Duplicate PCRs for any given samples (i.e., having the same barcodes) were transferred into a 1.5 mL tube and purified using Agencourt AMPure XP Beads (Beckman Coulter Inc.). DNA concentrations were determined via Qubit^TM 2.0 fluorometer and adjusted to 2 nM. All libraries were pooled and sequencing was performed in paired-end mode (2 × 275 cycles) using a MiSeq platform (Illumina).

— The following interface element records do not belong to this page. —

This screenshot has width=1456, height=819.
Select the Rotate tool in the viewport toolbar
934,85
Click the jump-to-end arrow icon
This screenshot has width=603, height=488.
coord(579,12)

Raw reads were processed using the IMNGS pipeline (Lagkouvardos et al., 2016) based on UPARSE (Edgar, 2013). After demultiplexing, forward and reverse reads were merged and trimmed by five nucleotides on each end. Chimera filtering was done using UCHIME (Edgar et al., 2011). Operational Taxonomic Units (OTU) clustering (97% identity) was performed by USEARCH 8.0 (Edgar, 2010) and OTUs occurring at a relative abundance <0.05% in all samples were discarded. Taxonomical identification was assigned using the RDP classifier (Wang et al., 2007) and diversity analyses were done in Rhea (Lagkouvardos et al., 2017). Relative abundances of OTUs were normalized to account for differences in sequence depth and α-diversity was assessed on the basis of species richness as well as Shannon and Simpson diversity indices. As automated identification may be imprecise and often terminates at higher ranks, 487 OTU sequences not assigned to a genus were manually identified at the genus level (95% similarity) using EzBiocloud (Yoon et al., 2017). OTUs for manual identification were selected according to the following criteria: all OTUs that were identified only to the phylum level or above, all OTUs belonging to families detected by culturing, and the 100 most abundant OTUs in each sample. ß-diversity was computed for both the culture-dependent and -independent results based on generalized UniFrac distances (Chen et al., 2012) and visualized in a phylogram based on the Ward’s minimum variance method (Murtagh and Legendre, 2014).